▶ _About this task_
Filter this listing down to the lines that contain the word "agent", and copy them.

▶ _Records for the exercise_
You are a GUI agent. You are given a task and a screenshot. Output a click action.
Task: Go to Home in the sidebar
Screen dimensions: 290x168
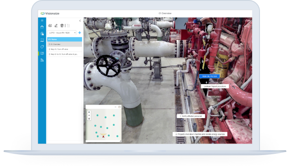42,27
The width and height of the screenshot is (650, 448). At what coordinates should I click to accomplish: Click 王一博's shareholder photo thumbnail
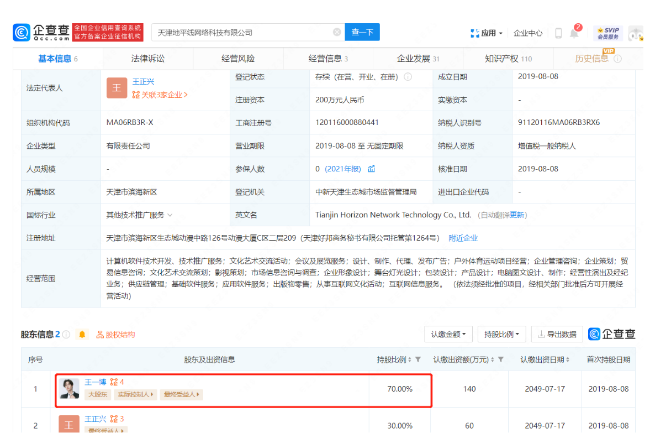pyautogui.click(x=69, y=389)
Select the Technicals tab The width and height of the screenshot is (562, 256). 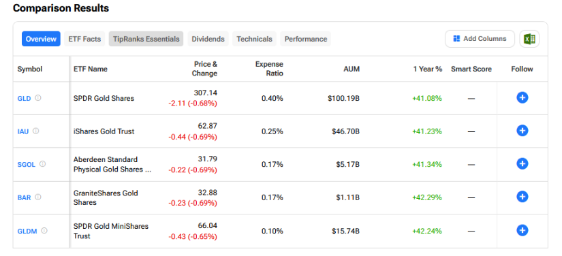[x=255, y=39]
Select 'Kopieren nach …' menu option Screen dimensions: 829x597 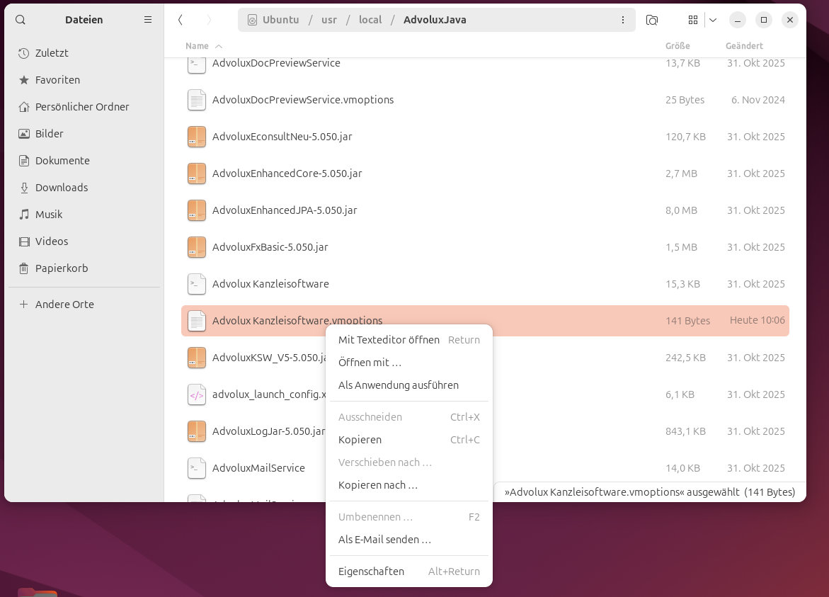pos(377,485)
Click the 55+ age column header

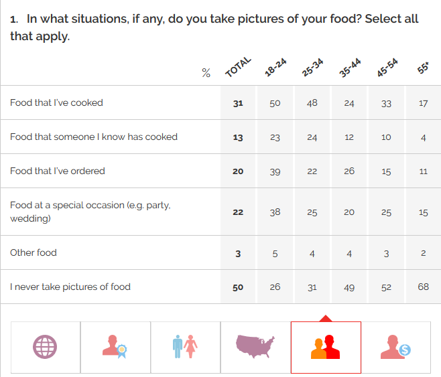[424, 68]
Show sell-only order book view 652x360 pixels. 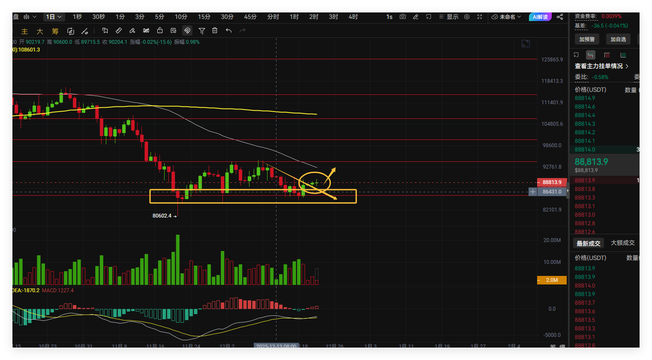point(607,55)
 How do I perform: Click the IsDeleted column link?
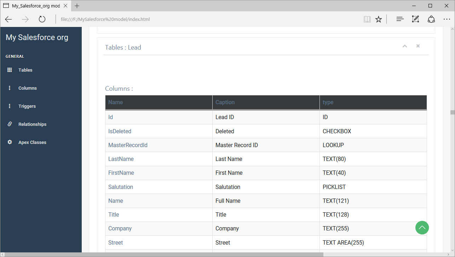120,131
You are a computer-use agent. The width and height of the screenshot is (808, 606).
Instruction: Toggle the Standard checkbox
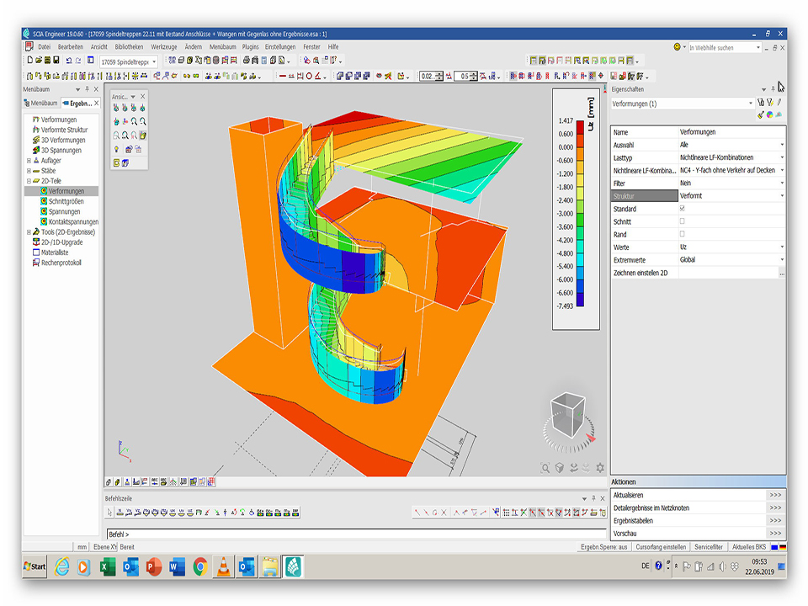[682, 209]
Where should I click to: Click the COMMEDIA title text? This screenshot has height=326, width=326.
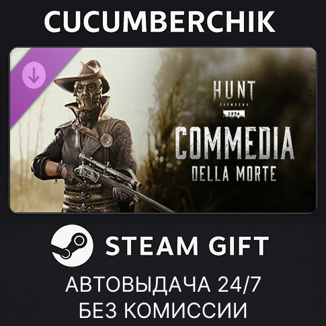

▶ _Written reply_
You are a GUI agent. You are given a task and a screenshot. Output a click action.
You are a computer-use agent. The width and height of the screenshot is (808, 606).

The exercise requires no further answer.